続いて、もう一人の犠牲者、飲食店経営の佐々木トシさん=同(66)=の息子が質問をぶつけた。

息子「正直に答えてください。謝罪文を渡したいと言ってきたよね。なぜ?」

礒飛被告「読んでもらいたかったから…」

息子「死刑を回避するためとしか受け取れない。控訴したときに(謝罪文を渡したいと)そう言ってきた。申し訳ないと思っているなら、控訴するか迷わなかったのか」

礒飛被告「…。もう一回判断してもらいたいってのがありました」

息子「また死刑(控訴棄却)だったら上告するの?」

礒飛被告「それはちょっと…。
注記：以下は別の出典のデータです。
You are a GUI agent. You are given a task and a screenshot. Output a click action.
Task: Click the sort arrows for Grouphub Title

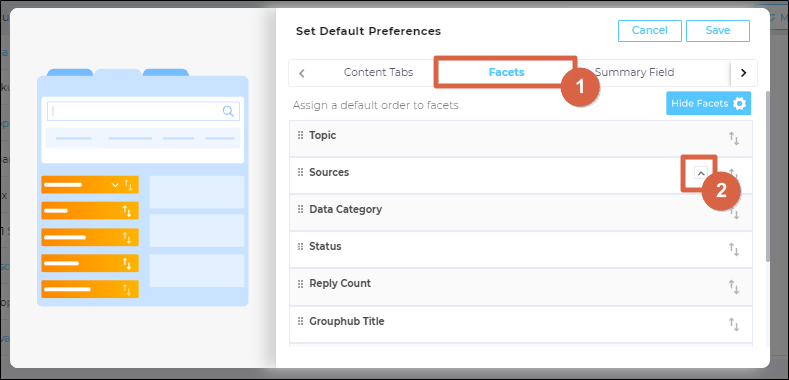(734, 324)
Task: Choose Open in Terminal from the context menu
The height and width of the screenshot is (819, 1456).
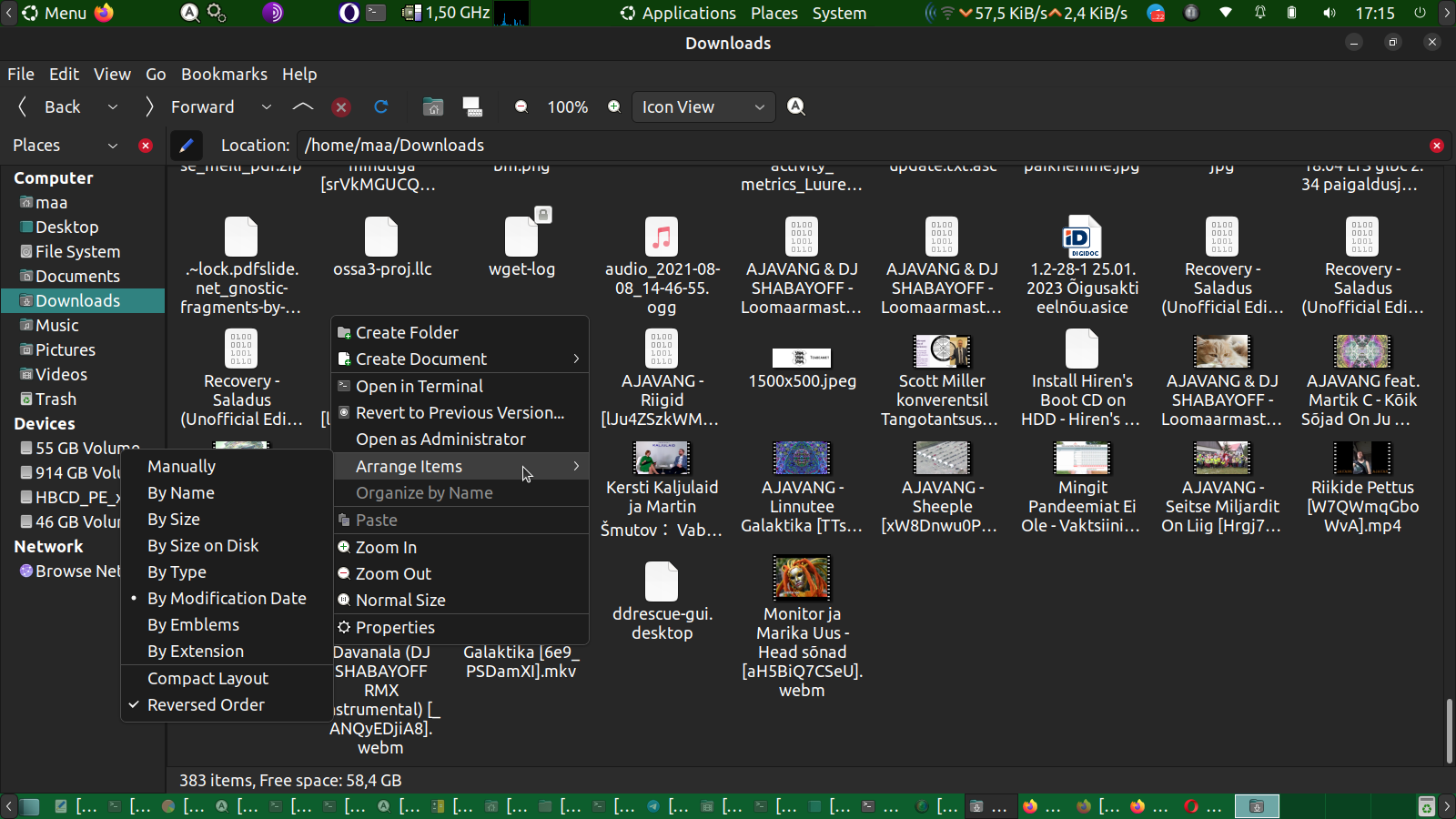Action: tap(419, 387)
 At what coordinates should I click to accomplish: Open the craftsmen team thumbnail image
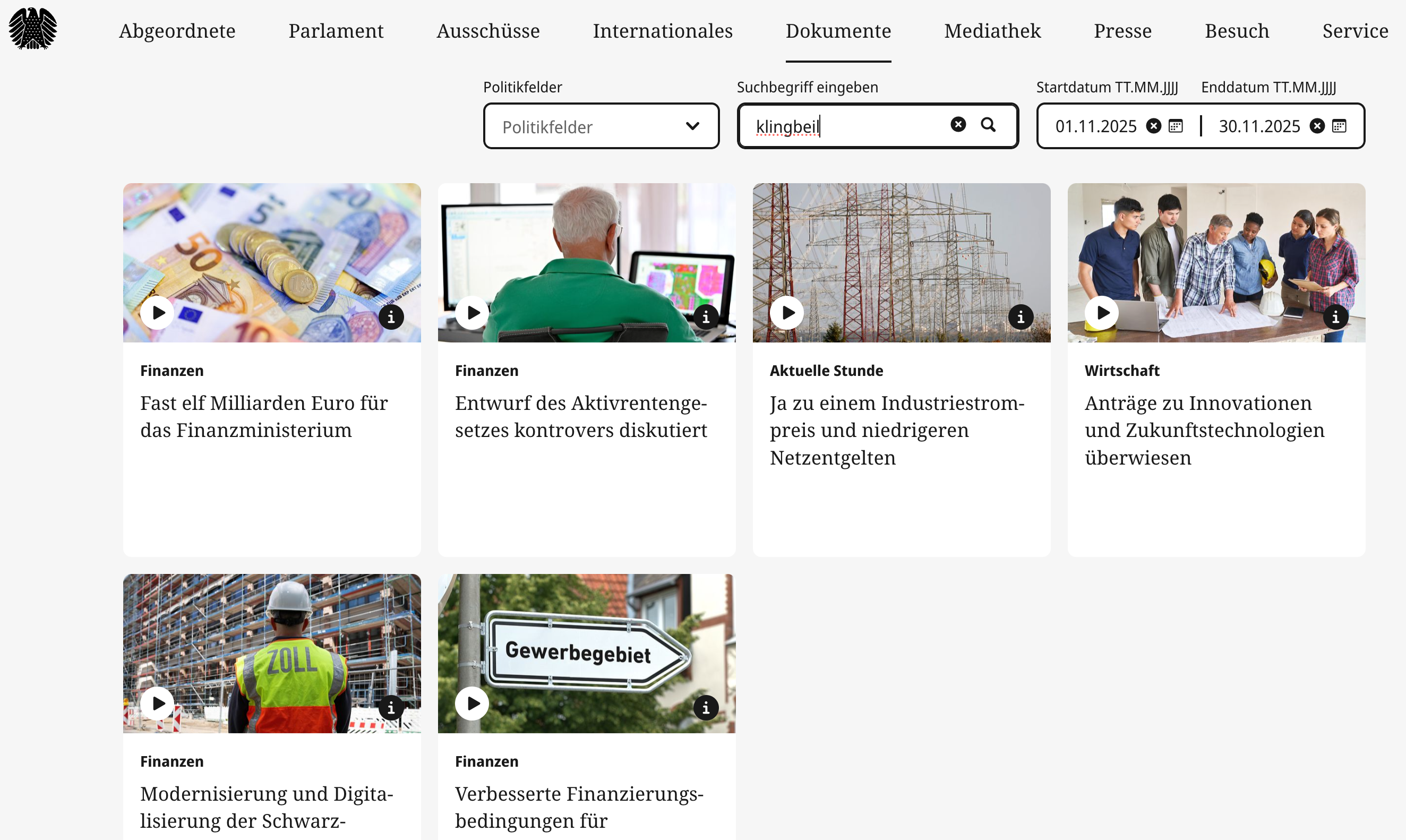pyautogui.click(x=1216, y=263)
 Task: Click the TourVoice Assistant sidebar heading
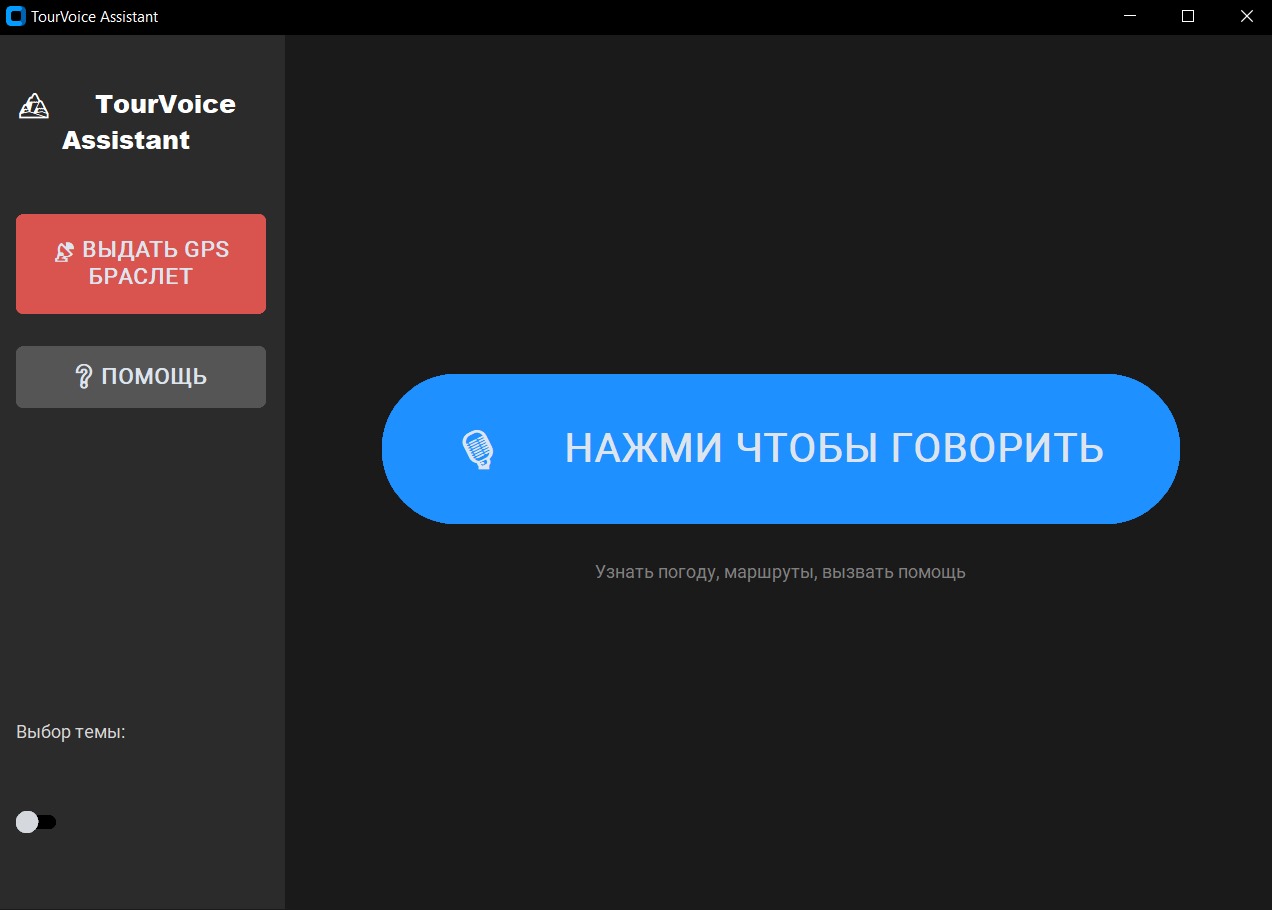(150, 121)
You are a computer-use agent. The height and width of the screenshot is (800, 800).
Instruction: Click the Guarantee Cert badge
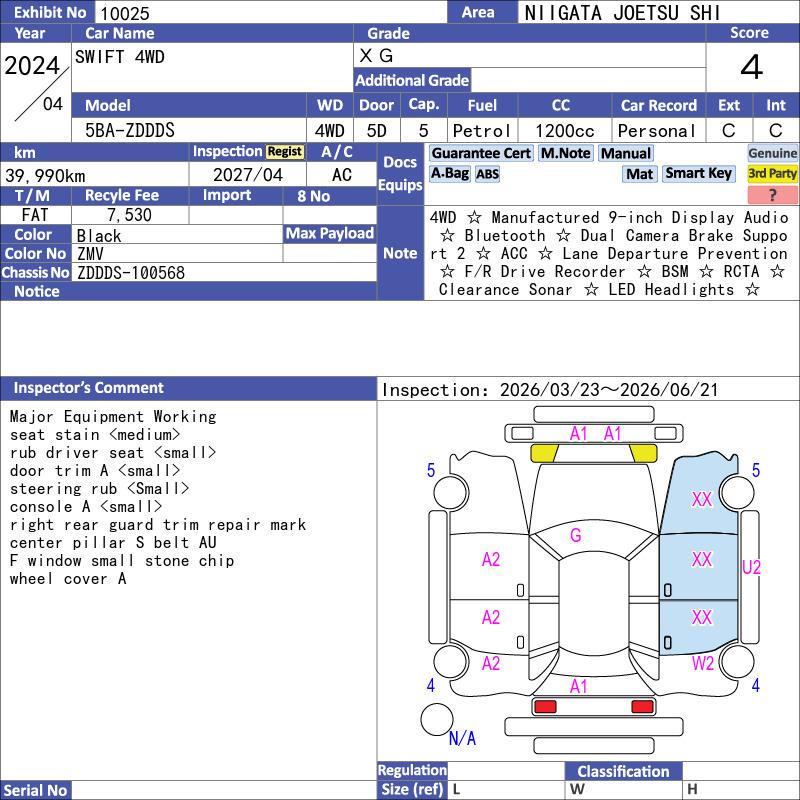point(481,153)
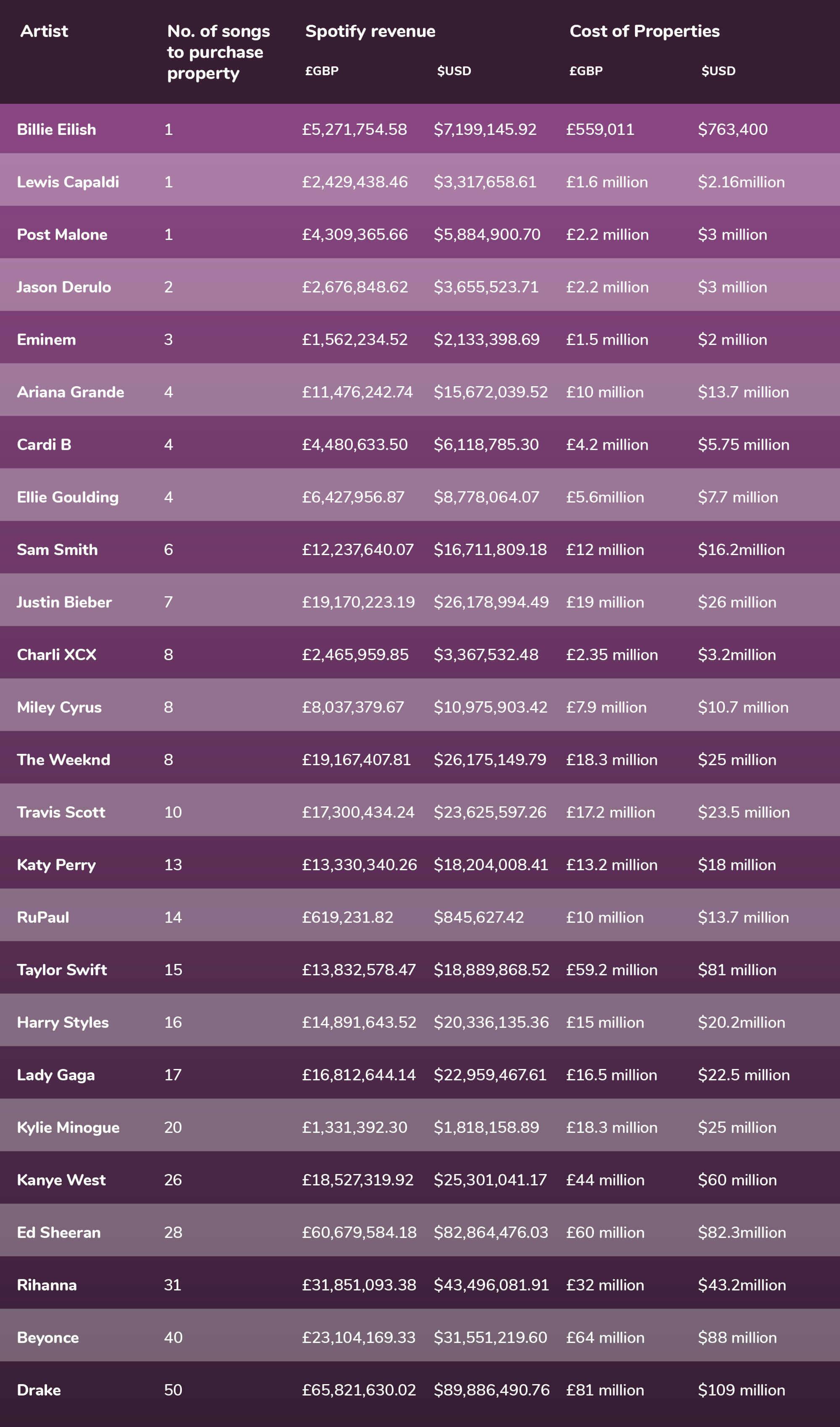Click the Ellie Goulding artist name

(68, 497)
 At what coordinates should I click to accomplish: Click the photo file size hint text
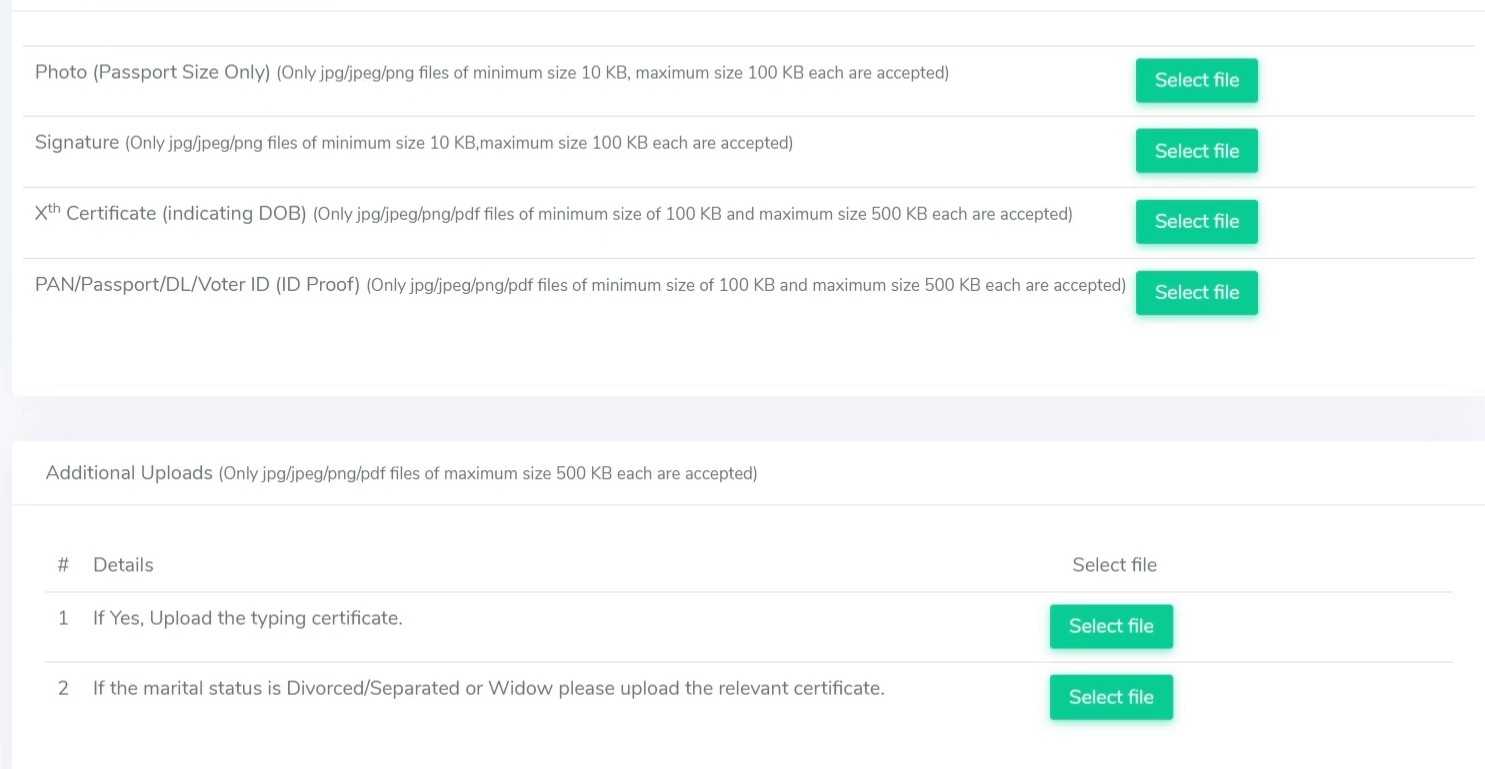click(x=612, y=73)
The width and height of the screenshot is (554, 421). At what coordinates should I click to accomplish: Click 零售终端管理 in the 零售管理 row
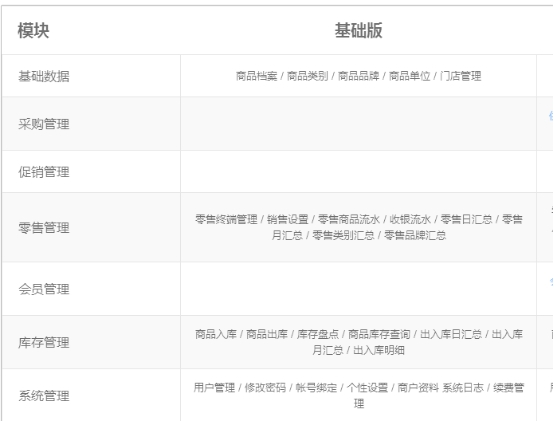click(226, 219)
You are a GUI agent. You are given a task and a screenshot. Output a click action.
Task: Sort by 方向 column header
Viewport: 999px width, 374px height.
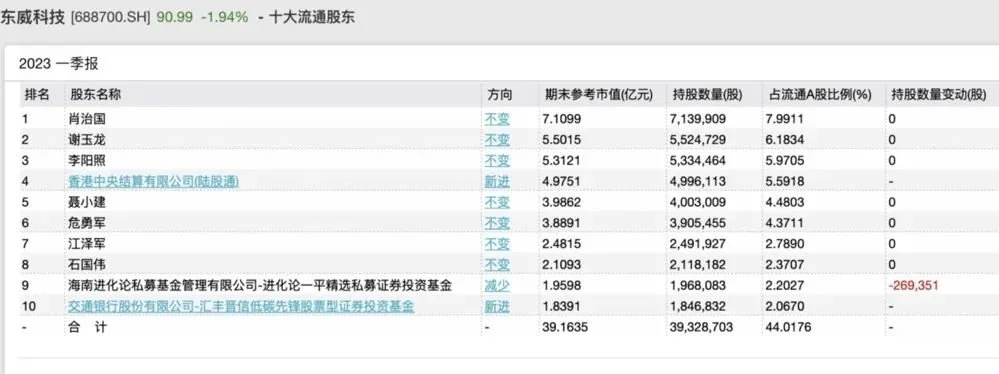click(500, 95)
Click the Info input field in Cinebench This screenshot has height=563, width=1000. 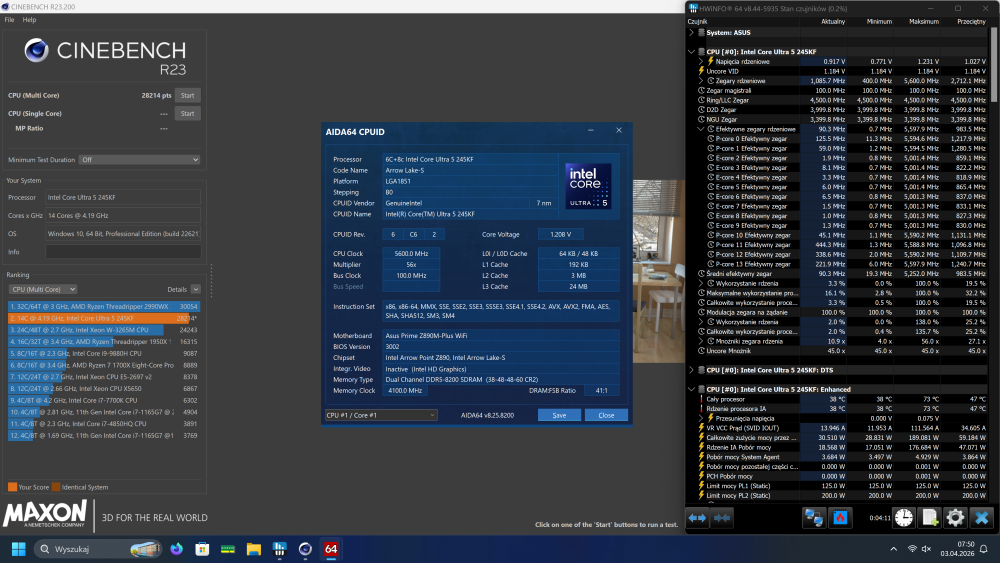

上告します」

息子「何回も刺したことはどう考えているの?」

礒飛被告「本当に申し訳ないと思っています」

息子「何回聞いても同じだな…」

最後はため息混じりの一言で、質問は終わった。

悲願の制度、弁護側は警戒

刑事裁判に犯罪被害者や遺族が参加する被害者参加制度は20年12月にスタートした。従来は被害感情に関する意見陳述しか認められていなかった被害者サイドが、法廷で被告や証人に直接質問できるようになったほか、求刑に意見を述べることも可能になった。裁判への主体的な参加を求め続けた犯罪被害者の悲願ともいえるこの制度の利用者は、年々増加している。